Even before genetic evolution enters the picture, another unknown process seems to handicap “evil” life. The simple amino acid molecules that form proteins also exist in “live” configurations favored by life and “evil” configurations that are not (although the preferred chirality for “live” amino acids is almost exclusively left-handed). Careful analysis of meteorites by Dworkin and others has found that certain “live” amino acids outnumber “evil” ones by 20% or more, a surplus they may have passed on to Earth. The excess molecules could be the lucky survivors of billions of years of exposure to circularly polarized light, a collection of beams all spiraling in the same direction that, experiments have shown, can destroy one type of amino acid slightly more thoroughly than the other.

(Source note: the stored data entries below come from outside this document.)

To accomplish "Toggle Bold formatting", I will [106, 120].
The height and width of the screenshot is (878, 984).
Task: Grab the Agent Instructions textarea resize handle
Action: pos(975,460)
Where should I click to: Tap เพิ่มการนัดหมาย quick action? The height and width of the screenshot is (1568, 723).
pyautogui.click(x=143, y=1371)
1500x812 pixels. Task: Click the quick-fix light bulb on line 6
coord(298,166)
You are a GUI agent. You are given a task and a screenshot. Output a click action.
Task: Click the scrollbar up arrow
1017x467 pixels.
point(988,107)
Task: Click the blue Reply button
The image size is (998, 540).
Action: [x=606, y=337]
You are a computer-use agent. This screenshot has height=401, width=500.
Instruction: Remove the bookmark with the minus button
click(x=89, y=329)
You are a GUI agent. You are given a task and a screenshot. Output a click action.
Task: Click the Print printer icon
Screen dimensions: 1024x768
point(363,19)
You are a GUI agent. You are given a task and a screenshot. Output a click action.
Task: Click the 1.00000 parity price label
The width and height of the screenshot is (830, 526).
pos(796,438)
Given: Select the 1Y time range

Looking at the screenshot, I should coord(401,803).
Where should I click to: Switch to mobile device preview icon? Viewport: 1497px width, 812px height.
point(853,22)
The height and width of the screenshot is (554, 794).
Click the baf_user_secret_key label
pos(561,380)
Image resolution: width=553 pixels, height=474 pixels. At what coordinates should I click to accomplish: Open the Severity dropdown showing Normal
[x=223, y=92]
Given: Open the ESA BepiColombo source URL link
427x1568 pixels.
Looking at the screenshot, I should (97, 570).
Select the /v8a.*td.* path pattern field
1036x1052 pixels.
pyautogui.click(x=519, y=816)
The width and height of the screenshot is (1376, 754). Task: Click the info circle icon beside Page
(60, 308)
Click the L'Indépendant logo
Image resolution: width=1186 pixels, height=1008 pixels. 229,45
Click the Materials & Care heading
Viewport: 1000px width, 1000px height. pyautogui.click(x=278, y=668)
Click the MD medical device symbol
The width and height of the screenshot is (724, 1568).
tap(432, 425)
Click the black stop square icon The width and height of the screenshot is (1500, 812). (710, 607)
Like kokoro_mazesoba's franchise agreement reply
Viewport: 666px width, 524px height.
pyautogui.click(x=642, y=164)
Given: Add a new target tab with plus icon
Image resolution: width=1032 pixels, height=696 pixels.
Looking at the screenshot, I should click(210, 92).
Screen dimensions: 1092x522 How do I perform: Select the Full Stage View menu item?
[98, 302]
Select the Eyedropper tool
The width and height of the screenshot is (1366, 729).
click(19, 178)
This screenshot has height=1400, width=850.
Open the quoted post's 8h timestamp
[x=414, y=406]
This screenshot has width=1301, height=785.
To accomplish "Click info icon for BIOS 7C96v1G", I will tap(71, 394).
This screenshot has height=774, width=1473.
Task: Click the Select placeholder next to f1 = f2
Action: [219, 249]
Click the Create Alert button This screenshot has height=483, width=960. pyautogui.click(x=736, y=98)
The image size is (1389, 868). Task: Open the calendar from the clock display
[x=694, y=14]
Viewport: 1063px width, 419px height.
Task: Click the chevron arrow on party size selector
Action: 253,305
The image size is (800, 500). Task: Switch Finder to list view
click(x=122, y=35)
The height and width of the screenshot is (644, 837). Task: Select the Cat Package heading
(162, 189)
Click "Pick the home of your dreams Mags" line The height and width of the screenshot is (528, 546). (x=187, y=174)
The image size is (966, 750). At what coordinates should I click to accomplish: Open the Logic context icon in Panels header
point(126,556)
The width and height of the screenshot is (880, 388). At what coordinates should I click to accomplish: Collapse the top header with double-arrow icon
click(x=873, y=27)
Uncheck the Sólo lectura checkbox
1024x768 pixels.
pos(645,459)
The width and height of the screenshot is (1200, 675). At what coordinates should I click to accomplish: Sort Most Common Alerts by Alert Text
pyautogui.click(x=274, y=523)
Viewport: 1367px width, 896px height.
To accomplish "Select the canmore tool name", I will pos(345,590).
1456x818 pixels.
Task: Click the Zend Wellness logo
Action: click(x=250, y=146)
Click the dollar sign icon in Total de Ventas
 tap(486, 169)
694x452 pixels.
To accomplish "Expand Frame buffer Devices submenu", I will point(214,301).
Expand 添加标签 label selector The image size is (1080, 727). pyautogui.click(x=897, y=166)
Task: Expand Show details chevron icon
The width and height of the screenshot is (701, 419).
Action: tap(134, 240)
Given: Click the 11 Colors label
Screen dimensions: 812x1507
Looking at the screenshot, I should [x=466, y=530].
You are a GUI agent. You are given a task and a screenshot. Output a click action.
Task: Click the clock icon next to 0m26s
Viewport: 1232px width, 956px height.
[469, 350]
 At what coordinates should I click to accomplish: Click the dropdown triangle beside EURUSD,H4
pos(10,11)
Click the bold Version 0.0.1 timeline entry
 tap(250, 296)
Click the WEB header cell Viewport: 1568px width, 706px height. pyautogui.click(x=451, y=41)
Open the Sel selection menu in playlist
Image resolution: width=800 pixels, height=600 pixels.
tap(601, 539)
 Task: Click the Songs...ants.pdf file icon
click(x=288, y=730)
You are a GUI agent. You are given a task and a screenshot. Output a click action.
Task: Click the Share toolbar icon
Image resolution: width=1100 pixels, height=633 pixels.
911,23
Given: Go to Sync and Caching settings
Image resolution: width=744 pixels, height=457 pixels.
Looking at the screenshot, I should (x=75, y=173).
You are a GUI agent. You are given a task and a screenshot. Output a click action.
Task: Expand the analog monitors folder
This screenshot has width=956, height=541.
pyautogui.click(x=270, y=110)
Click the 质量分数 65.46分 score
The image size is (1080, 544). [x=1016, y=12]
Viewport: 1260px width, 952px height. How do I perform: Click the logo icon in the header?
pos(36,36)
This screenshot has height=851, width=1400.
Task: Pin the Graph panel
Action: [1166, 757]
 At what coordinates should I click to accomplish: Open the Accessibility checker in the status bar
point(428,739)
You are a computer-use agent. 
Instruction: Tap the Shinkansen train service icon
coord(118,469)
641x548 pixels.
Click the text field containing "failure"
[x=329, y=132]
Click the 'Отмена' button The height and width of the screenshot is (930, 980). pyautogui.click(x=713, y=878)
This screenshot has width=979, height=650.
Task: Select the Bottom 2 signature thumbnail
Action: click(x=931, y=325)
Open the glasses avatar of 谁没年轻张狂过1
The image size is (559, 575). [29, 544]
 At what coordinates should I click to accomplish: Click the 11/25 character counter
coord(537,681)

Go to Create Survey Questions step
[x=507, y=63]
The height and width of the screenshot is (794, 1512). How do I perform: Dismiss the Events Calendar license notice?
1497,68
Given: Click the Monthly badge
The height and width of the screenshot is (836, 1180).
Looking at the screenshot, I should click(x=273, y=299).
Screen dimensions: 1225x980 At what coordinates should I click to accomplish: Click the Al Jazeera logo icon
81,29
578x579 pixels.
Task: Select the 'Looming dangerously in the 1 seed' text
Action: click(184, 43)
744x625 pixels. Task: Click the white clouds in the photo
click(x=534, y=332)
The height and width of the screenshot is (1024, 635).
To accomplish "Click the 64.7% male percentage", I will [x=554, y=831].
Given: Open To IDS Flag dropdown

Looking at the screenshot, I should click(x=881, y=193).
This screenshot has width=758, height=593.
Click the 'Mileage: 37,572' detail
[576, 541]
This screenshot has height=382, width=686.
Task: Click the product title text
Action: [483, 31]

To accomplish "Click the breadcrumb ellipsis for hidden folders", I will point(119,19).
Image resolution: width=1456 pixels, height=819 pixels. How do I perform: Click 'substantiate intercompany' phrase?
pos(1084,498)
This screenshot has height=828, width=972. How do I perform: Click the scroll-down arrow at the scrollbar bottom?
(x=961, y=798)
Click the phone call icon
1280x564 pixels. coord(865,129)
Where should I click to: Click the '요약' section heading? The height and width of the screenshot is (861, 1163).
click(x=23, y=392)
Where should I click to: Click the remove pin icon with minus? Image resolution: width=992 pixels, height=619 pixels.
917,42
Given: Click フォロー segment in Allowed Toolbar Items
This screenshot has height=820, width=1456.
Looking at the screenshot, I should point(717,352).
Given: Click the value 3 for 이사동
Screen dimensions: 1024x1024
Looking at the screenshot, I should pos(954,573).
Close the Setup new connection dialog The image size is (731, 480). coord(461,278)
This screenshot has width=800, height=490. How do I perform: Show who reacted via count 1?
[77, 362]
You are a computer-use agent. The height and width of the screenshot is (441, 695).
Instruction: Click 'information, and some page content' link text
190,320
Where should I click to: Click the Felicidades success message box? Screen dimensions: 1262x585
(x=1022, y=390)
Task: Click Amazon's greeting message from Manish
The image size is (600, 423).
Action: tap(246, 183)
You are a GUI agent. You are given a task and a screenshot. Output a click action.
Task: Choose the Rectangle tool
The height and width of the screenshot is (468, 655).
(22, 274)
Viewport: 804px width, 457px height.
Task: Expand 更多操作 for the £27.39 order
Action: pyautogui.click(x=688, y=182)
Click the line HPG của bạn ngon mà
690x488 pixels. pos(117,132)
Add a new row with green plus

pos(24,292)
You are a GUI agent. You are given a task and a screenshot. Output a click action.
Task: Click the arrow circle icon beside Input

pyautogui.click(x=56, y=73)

But, like the cosmic rays, the beams of light have a marginal effect. Countless interactions would be needed to leave behind a noticeable imbalance, so some other force may be at work as well. Light would have to pulverize untenably huge quantities of molecules to explain the excesses on its own, Dworkin says.
Sasselov has encouraged Globus and Blandford to consider whether cosmic rays might join forces with polarized light to shape the amino acids on asteroids. On Earth, the doses of cosmic rays — which he likens to supersonic bullets — that would be needed to make a noticeable chiral difference might prove too lethal, he speculated. “You’re destroying so much of everything,” he said. “You may be left with the [correct] handedness, but essentially you’re shooting yourself in the foot.”
Ultimately, the fact that researchers struggle to find a theory that balances the rise of chirality against the destruction of biological materials suggests that our ancestors may have been lucky to find that fine line.
“There is something special about planets like the Earth that protect this kind of chemistry,” Sasselov said.
Correction: July 1, 2020
This story was corrected to clarify that pions are not in the initial cosmic rays but are rather produced by the collision of the cosmic rays with the atmosphere.